◆ What this task involves ◆
The answer must be an exact copy of every entry.

◆ Information supplied ◆
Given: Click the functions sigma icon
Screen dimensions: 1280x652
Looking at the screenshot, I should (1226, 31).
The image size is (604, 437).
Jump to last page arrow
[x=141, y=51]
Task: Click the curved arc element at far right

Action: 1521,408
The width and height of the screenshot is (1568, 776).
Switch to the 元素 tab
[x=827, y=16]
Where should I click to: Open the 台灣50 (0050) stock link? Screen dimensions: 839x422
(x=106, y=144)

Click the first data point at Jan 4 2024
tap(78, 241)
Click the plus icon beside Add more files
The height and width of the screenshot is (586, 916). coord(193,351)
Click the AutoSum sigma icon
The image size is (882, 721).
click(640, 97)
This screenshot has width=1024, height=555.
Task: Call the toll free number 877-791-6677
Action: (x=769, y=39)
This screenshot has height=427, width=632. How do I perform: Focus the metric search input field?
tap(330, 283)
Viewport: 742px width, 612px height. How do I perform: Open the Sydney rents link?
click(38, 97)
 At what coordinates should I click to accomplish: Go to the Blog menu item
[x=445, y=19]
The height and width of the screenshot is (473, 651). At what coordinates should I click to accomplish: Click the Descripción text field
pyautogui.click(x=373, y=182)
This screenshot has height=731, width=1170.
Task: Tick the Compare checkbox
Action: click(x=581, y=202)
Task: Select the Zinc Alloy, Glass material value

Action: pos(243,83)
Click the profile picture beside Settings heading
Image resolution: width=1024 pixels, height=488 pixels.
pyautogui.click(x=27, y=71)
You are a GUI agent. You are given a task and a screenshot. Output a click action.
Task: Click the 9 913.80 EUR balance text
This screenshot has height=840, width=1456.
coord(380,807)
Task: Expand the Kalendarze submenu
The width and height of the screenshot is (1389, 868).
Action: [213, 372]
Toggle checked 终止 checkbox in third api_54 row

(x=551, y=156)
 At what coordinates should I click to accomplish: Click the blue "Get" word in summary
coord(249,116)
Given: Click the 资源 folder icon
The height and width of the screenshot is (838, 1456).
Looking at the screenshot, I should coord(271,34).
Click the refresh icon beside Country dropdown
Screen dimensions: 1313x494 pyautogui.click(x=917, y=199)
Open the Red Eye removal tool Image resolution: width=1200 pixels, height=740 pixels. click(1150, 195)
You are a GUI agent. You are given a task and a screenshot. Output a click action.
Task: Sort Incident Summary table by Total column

◆ Result below ◆
Given: Click the functions sigma icon
Screen dimensions: 1280x652
Looking at the screenshot, I should (1226, 31).
The image size is (604, 437).
Jump to last page arrow
[x=141, y=51]
Task: Click the curved arc element at far right

Action: 1521,408
The width and height of the screenshot is (1568, 776).
Switch to the 元素 tab
[x=827, y=16]
Where should I click to: Open the 台灣50 (0050) stock link? Screen dimensions: 839x422
(x=106, y=144)

Click the first data point at Jan 4 2024
tap(78, 241)
Click the plus icon beside Add more files
The height and width of the screenshot is (586, 916). coord(193,351)
Click the AutoSum sigma icon
The image size is (882, 721).
click(640, 97)
This screenshot has width=1024, height=555.
Task: Call the toll free number 877-791-6677
Action: (x=769, y=39)
This screenshot has height=427, width=632. How do I perform: Focus the metric search input field?
tap(330, 283)
Viewport: 742px width, 612px height. How do I perform: Open the Sydney rents link?
click(38, 97)
 At what coordinates should I click to accomplish: Go to the Blog menu item
[x=445, y=19]
The height and width of the screenshot is (473, 651). At what coordinates should I click to accomplish: Click the Descripción text field
pyautogui.click(x=373, y=182)
This screenshot has height=731, width=1170.
Task: Tick the Compare checkbox
Action: click(x=581, y=202)
Task: Select the Zinc Alloy, Glass material value

Action: pos(243,83)
Click the profile picture beside Settings heading
Image resolution: width=1024 pixels, height=488 pixels.
pyautogui.click(x=27, y=71)
You are a GUI agent. You are given a task and a screenshot. Output a click action.
Task: Click the 9 913.80 EUR balance text
This screenshot has height=840, width=1456.
coord(380,807)
Task: Expand the Kalendarze submenu
The width and height of the screenshot is (1389, 868).
Action: [213, 372]
Toggle checked 终止 checkbox in third api_54 row

(x=551, y=156)
 At what coordinates should I click to accomplish: Click the blue "Get" word in summary
coord(249,116)
Given: Click the 资源 folder icon
The height and width of the screenshot is (838, 1456).
Looking at the screenshot, I should coord(271,34).
Click the refresh icon beside Country dropdown
Screen dimensions: 1313x494 pyautogui.click(x=917, y=199)
Open the Red Eye removal tool Image resolution: width=1200 pixels, height=740 pixels. click(1150, 195)
You are a GUI agent. You are given a task and a screenshot. Output a click action.
Task: Sort Incident Summary table by Total column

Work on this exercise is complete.